How does the relationship between Macbeth and Lady Macbeth change throughout the play?

In the early stages of the play, the Macbeths seem to be a devoted couple. Their love and concern for each other remains strong and constant throughout the play, but their relationship changes dramatically following the murder of King Duncan in Act 2.

The Macbeths’ relationship is presented in very strong terms in Act 1 by virtue of their sense of togetherness and resolve when separated by war and when placed under enormous pressure and temptation by the Witches’ prophesies. Macbeth’s initial reaction to the prophesy of his future kingship in Act 1, scene 3, is skepticism and disbelief: “Say from whence/You owe this strange intelligence? or why/Upon this blasted heath you stop our way/With such prophetic greeting?”, but this changes to amazement and wonder when he hears from Ross about his promotion to the Thane of Cawdor, in the same scene, and he immediately thinks about using bloody means to become king: “My thought, whose murder yet is but fantastical,/Shakes so my single state of man”, but as this quotation also shows, he is afraid of its treasonable implications.

His devotion to Lady Macbeth is immediately apparent in Act 1, scene 5, when he writes her a letter in strictest confidence informing her about the prophesies, although there is a note of inferiority and intimidation, and a sense of duty in his comments: “This have I thought good to deliver thee, my dearest partner of greatness”. Yet it is a sign of their understanding that they independently come to the same conclusion about killing the king. This is apparent in Lady Macbeth’s instant response to his letter:

Hie thee hither,
That I may pour my spirits in thine ear;
And chastise with the valour of my tongue
All that impedes thee from the golden round.
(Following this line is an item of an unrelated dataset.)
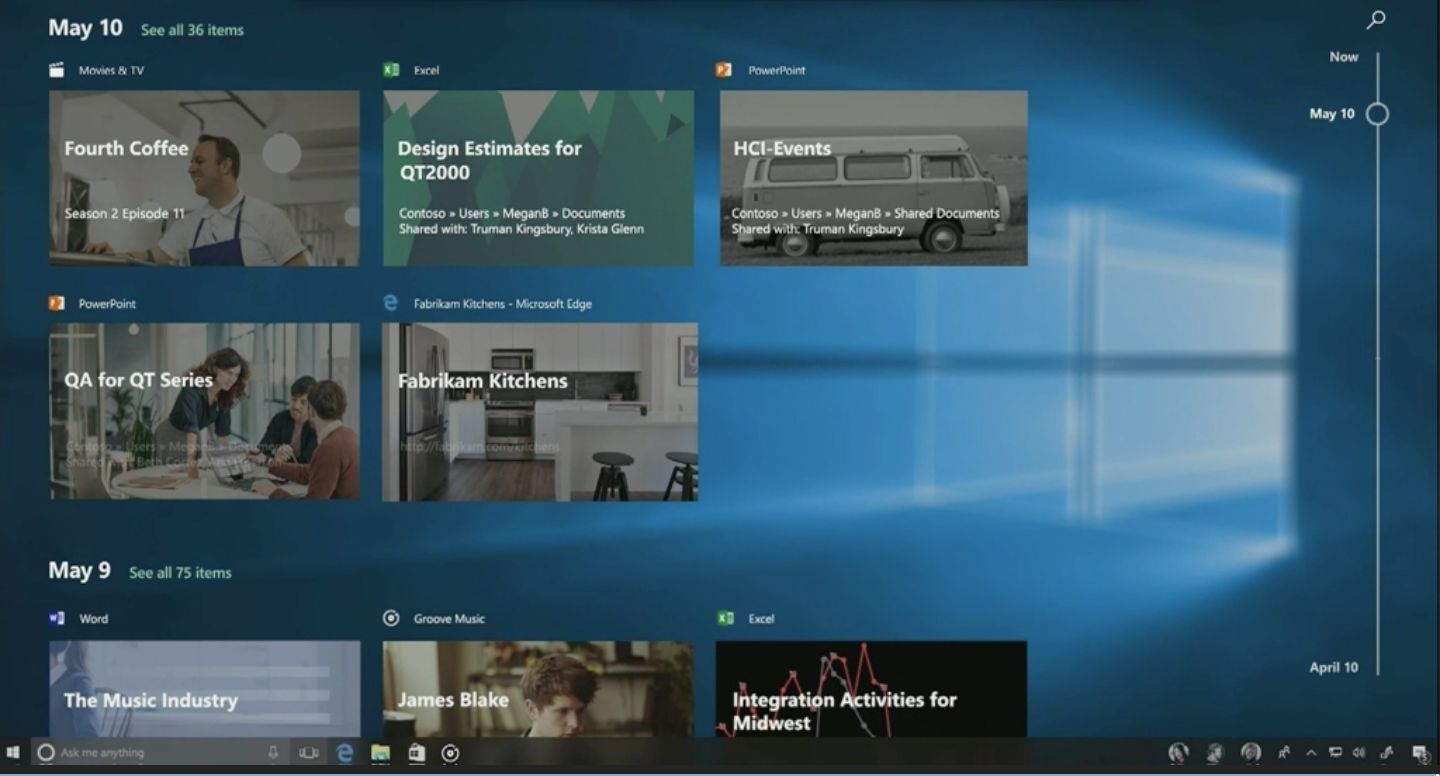Open the Fourth Coffee video card
Screen dimensions: 1440x776
tap(204, 178)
Lady Macbeth knows her husband’s weaknesses though, “yet do I fear thy nature;/ It is too full o' the milk of human kindness” and is prepared to accept them and if necessary take the initiative by killing the king herself: “you shall put/This night's great business into my dispatch”. This also shows her devotion, love and commitment to him: they see their future together: he says, “of what greatness is promised thee”, and she says, “Glamis thou art, and Cawdor; and shalt be/What thou art promised.” At this point in the play, Lady Macbeth shows her strength of purpose by calling on the spirits of evil to “unsex me here”, and to rid her of any womanly compassion in order to carry out the murder of Duncan.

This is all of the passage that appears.